Hi, Thanks for the article. It is very informative. I am 25 years old and have flat feet. I have been using arches in my shoes since 4 years as I got pain in my toes with walking. I donot run but I have been suffering from similar pain as in insertional achilles tendonitis since a month in left ankle. The pain is only felt while moving downstairs. I have no issue while walking. But if I use stairs many times I get a constant pain but no swelling. Dr. suggested my NSAIDs and a gel with 0.5% piroxicam and told me to take rest. It has been 15 days and I feel no improvement. I will perform the heel down exercise as described above but i feel no pain while doing it so should i directly use a back pack? Plus can I start with brisk walk which I have left after visiting my doctor who suggested rest? Is my condition tendonitis or am I confusing it with other conditions? I am in a great depression due to this. Cannot go down steps with putting stress on my left foot. Will I be able to step downstairs normal again?
Is there any other exercise that I should do? like stretching with a towel? Despirately waiting for your reply. Thanks
Is there any difference in pain level when walking down stairs barefoot vs. in your typical shoes? Also, what shoes do you wear? Sometimes a shoe with a hard backing behind the heel can exacerbate pain at the Achilles insertion.
Hi Peter,
I know this discussion is pretty old, but I figured I would chime in with my experience. I’m no athlete. I’m a 31 year old woman who works at a hospital and stands or walks for most of the the work day. One evening about two weeks ago I was getting my things together before leaving work. I took a step and felt/heard a loud pop. You can guess what happened; I ruptured my Achilles’ tendon.

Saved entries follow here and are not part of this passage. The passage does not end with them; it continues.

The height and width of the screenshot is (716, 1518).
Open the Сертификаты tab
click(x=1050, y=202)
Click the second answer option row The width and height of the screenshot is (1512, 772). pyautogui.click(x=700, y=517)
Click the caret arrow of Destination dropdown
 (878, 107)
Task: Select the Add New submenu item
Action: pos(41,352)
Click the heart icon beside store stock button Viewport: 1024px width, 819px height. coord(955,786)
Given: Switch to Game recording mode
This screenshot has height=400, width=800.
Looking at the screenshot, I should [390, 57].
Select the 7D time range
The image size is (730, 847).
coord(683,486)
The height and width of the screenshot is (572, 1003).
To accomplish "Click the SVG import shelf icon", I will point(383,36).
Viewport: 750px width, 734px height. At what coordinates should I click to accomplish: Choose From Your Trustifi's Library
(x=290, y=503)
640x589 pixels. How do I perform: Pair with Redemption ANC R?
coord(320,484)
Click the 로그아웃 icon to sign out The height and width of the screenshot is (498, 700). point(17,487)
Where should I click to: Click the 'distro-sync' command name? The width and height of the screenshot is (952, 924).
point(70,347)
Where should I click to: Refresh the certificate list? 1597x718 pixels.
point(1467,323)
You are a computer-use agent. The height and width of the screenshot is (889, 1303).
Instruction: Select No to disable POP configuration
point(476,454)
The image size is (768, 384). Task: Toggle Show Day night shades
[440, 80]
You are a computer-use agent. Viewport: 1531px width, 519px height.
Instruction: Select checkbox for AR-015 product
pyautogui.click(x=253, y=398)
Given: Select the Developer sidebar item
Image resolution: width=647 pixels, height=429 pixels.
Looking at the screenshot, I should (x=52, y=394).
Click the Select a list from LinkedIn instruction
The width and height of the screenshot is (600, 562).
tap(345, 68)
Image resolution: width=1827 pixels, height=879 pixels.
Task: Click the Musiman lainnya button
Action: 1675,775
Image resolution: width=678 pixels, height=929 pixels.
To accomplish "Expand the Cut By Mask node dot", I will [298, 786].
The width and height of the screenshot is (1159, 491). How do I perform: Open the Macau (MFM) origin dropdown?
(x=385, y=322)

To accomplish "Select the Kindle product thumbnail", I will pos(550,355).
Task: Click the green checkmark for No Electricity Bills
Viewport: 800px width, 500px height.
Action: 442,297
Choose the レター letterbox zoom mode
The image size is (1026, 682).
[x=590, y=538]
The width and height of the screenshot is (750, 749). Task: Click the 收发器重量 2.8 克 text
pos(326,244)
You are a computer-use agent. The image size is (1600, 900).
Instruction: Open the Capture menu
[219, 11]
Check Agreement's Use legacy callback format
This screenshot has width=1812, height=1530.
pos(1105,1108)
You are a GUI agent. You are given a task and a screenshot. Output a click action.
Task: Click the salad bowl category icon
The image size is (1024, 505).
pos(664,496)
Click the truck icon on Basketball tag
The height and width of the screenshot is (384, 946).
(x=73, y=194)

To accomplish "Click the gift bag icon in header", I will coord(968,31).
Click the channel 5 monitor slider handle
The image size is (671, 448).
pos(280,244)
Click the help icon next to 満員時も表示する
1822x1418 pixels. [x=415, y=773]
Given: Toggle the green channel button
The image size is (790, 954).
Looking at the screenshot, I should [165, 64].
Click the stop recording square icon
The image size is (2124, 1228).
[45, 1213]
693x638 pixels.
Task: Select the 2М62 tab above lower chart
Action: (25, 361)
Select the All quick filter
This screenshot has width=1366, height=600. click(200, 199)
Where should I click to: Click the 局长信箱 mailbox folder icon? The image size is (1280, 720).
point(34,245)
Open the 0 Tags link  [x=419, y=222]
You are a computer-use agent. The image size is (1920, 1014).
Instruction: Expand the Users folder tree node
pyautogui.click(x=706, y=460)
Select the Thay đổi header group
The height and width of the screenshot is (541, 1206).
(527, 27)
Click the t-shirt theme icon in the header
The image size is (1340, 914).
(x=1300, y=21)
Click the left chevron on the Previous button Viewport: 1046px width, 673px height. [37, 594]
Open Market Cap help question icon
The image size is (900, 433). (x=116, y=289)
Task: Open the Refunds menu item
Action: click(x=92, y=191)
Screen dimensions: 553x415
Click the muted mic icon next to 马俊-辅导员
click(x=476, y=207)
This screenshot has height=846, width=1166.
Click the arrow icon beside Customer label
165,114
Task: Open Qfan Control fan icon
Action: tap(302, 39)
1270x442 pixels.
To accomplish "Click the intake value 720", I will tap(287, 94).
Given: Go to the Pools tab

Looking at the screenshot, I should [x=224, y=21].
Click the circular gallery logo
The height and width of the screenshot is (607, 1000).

My ortho was puzzled about how this happened, since I was not engaged in any strenuous physical activity. Even an MRI yielded few answers, though it did show Haglund’s deformity (and, also, he could tell that just from looking at my heel). During surgery to repair this mess of an injury, it all became clear. The Haglund’s contributed to bursitis and insertional tendinitis. My Achilles, in fact, had become so degenerated that 40% of it had separated from my calcaneus entirely. The remaining 60% was not strong enough to hold, so it ruptured higher up. He he had to do a complicated re attachment and repair, which involved shaving down the Haglund’s, screwing the tendon back into the calcaneus, repairing higher up, etc.
In short, I will *never* wear a shoe again that is not Achilles supportive. I was wearing a lot of Sanuks, Tom’s, flat Merrill’s, etc. This ordeal has been a nightmare, and I’m very invested in protecting my Achilles at all costs! I’m wearing one ASICs Kayano right now. Can’t wait to put the other one on when this ortho boot comes off in 12 weeks.